### WHAT IS NEEDED
Copy the following lines verbatim.

.....

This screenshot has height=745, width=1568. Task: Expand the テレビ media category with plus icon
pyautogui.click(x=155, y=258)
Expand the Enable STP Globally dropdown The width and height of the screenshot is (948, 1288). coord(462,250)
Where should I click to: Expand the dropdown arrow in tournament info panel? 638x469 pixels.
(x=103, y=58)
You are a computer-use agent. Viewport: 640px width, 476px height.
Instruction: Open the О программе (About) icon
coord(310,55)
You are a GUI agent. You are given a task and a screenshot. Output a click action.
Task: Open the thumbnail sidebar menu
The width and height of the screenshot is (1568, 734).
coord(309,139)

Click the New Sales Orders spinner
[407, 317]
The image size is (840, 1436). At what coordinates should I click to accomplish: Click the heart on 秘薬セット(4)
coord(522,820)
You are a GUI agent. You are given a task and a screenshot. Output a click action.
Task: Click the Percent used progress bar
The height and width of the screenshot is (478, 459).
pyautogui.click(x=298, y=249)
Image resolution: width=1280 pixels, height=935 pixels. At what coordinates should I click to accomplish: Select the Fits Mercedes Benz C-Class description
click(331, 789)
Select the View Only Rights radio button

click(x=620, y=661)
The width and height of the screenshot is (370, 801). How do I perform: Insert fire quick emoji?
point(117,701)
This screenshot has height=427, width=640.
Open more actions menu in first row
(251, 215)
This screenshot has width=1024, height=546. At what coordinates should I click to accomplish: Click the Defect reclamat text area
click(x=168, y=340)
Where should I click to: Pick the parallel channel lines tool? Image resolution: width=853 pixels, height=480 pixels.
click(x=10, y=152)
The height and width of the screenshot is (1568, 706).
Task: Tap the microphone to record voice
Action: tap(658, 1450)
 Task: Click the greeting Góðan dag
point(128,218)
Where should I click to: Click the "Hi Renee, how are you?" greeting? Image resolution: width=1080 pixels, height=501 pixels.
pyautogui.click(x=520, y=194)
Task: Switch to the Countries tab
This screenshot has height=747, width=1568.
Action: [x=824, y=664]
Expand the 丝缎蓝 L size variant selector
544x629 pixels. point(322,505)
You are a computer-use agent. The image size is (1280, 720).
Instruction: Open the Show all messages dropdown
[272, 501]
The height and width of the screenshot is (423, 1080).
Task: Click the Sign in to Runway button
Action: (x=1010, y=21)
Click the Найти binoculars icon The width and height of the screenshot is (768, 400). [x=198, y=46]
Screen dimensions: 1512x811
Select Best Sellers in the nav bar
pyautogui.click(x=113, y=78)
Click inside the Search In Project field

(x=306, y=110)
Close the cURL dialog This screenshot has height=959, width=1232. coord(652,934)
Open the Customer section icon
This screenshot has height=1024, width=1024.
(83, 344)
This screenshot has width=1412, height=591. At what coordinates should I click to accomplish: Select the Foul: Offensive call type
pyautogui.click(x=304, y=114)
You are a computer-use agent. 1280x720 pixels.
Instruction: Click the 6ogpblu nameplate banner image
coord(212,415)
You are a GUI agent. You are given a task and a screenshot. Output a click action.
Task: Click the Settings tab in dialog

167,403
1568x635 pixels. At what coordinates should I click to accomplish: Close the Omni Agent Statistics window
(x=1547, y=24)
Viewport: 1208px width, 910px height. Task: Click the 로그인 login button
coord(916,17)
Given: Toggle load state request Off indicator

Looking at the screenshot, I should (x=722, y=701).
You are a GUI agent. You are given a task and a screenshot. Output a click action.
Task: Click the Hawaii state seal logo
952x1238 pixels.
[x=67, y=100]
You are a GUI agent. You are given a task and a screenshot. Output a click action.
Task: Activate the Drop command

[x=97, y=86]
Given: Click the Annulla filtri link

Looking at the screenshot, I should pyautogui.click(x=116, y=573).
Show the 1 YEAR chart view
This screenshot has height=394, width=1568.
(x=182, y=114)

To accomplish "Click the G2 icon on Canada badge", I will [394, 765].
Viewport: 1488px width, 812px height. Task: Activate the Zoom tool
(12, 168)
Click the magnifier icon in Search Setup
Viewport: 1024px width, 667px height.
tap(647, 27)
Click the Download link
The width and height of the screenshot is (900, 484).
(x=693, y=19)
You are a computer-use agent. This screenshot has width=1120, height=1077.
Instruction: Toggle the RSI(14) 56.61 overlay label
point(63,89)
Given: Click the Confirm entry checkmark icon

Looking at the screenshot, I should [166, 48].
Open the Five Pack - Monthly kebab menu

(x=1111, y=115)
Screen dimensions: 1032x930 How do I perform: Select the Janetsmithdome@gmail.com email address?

.....

### THE COMPLETED TASK
This screenshot has height=745, width=1568. Task: Expand the テレビ media category with plus icon
pyautogui.click(x=155, y=258)
Expand the Enable STP Globally dropdown The width and height of the screenshot is (948, 1288). coord(462,250)
Where should I click to: Expand the dropdown arrow in tournament info panel? 638x469 pixels.
(x=103, y=58)
You are a computer-use agent. Viewport: 640px width, 476px height.
Instruction: Open the О программе (About) icon
coord(310,55)
You are a GUI agent. You are given a task and a screenshot. Output a click action.
Task: Open the thumbnail sidebar menu
The width and height of the screenshot is (1568, 734).
coord(309,139)

Click the New Sales Orders spinner
[407, 317]
The image size is (840, 1436). At what coordinates should I click to accomplish: Click the heart on 秘薬セット(4)
coord(522,820)
You are a GUI agent. You are given a task and a screenshot. Output a click action.
Task: Click the Percent used progress bar
The height and width of the screenshot is (478, 459).
pyautogui.click(x=298, y=249)
Image resolution: width=1280 pixels, height=935 pixels. At what coordinates should I click to accomplish: Select the Fits Mercedes Benz C-Class description
click(331, 789)
Select the View Only Rights radio button

click(x=620, y=661)
The width and height of the screenshot is (370, 801). How do I perform: Insert fire quick emoji?
point(117,701)
This screenshot has height=427, width=640.
Open more actions menu in first row
(251, 215)
This screenshot has width=1024, height=546. At what coordinates should I click to accomplish: Click the Defect reclamat text area
click(x=168, y=340)
Where should I click to: Pick the parallel channel lines tool? Image resolution: width=853 pixels, height=480 pixels.
click(x=10, y=152)
The height and width of the screenshot is (1568, 706).
Task: Tap the microphone to record voice
Action: tap(658, 1450)
 Task: Click the greeting Góðan dag
point(128,218)
Where should I click to: Click the "Hi Renee, how are you?" greeting? Image resolution: width=1080 pixels, height=501 pixels.
pyautogui.click(x=520, y=194)
Task: Switch to the Countries tab
This screenshot has height=747, width=1568.
Action: [x=824, y=664]
Expand the 丝缎蓝 L size variant selector
544x629 pixels. point(322,505)
You are a computer-use agent. The image size is (1280, 720).
Instruction: Open the Show all messages dropdown
[272, 501]
The height and width of the screenshot is (423, 1080).
Task: Click the Sign in to Runway button
Action: (x=1010, y=21)
Click the Найти binoculars icon The width and height of the screenshot is (768, 400). [x=198, y=46]
Screen dimensions: 1512x811
Select Best Sellers in the nav bar
pyautogui.click(x=113, y=78)
Click inside the Search In Project field

(x=306, y=110)
Close the cURL dialog This screenshot has height=959, width=1232. coord(652,934)
Open the Customer section icon
This screenshot has height=1024, width=1024.
(83, 344)
This screenshot has width=1412, height=591. At what coordinates should I click to accomplish: Select the Foul: Offensive call type
pyautogui.click(x=304, y=114)
You are a computer-use agent. 1280x720 pixels.
Instruction: Click the 6ogpblu nameplate banner image
coord(212,415)
You are a GUI agent. You are given a task and a screenshot. Output a click action.
Task: Click the Settings tab in dialog

167,403
1568x635 pixels. At what coordinates should I click to accomplish: Close the Omni Agent Statistics window
(x=1547, y=24)
Viewport: 1208px width, 910px height. Task: Click the 로그인 login button
coord(916,17)
Given: Toggle load state request Off indicator

Looking at the screenshot, I should (x=722, y=701).
You are a GUI agent. You are given a task and a screenshot. Output a click action.
Task: Click the Hawaii state seal logo
952x1238 pixels.
[x=67, y=100]
You are a GUI agent. You are given a task and a screenshot. Output a click action.
Task: Activate the Drop command

[x=97, y=86]
Given: Click the Annulla filtri link

Looking at the screenshot, I should pyautogui.click(x=116, y=573).
Show the 1 YEAR chart view
This screenshot has height=394, width=1568.
(x=182, y=114)

To accomplish "Click the G2 icon on Canada badge", I will [394, 765].
Viewport: 1488px width, 812px height. Task: Activate the Zoom tool
(12, 168)
Click the magnifier icon in Search Setup
Viewport: 1024px width, 667px height.
tap(647, 27)
Click the Download link
The width and height of the screenshot is (900, 484).
(x=693, y=19)
You are a computer-use agent. This screenshot has width=1120, height=1077.
Instruction: Toggle the RSI(14) 56.61 overlay label
point(63,89)
Given: Click the Confirm entry checkmark icon

Looking at the screenshot, I should [166, 48].
Open the Five Pack - Monthly kebab menu

(x=1111, y=115)
Screen dimensions: 1032x930 How do I perform: Select the Janetsmithdome@gmail.com email address?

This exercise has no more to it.